◆ Task to complete: In the records below, find the line containing "Image resolution: width=870" and return it together with every later line, exactly as written; pictures are to be omitted.

[[ Data to use open ]]

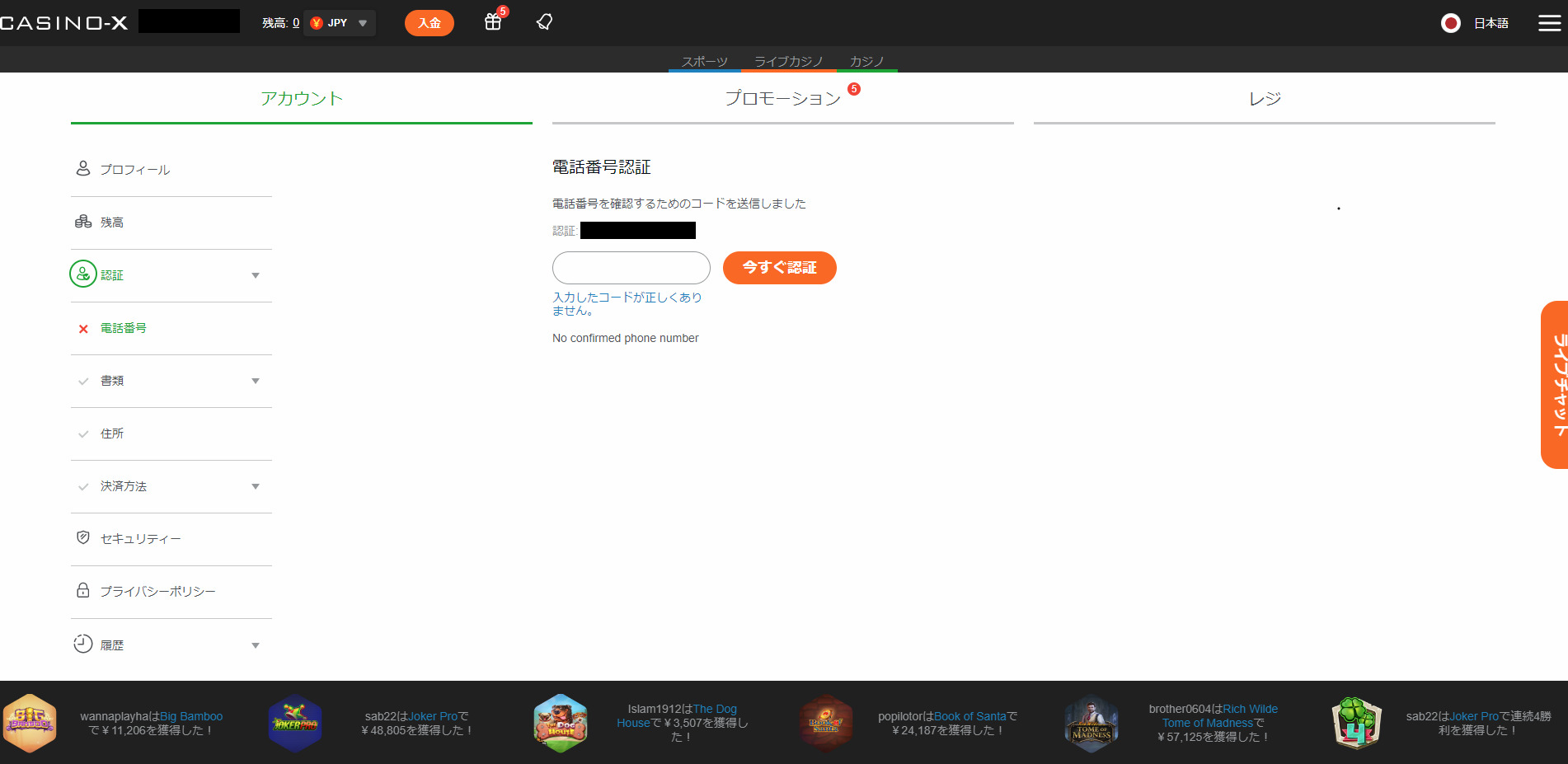Click the orange 入金 deposit button
The height and width of the screenshot is (764, 1568).
[x=429, y=23]
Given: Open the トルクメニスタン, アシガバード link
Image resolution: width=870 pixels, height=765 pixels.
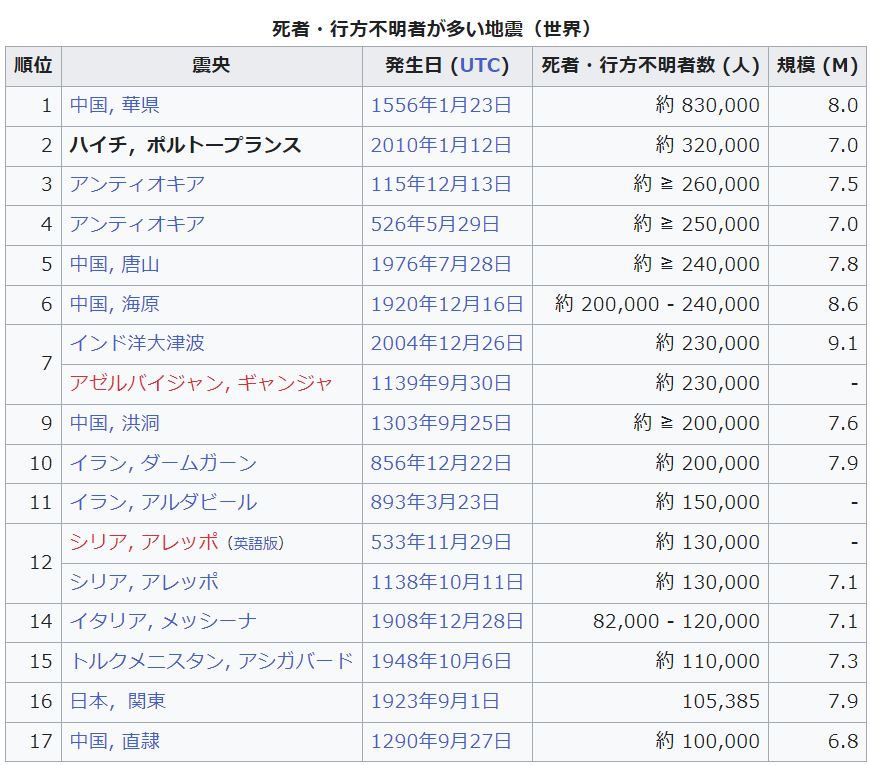Looking at the screenshot, I should click(211, 661).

[[ Data to use closed ]]

◆ Written response:
Image resolution: width=870 pixels, height=765 pixels.
Looking at the screenshot, I should click(211, 661).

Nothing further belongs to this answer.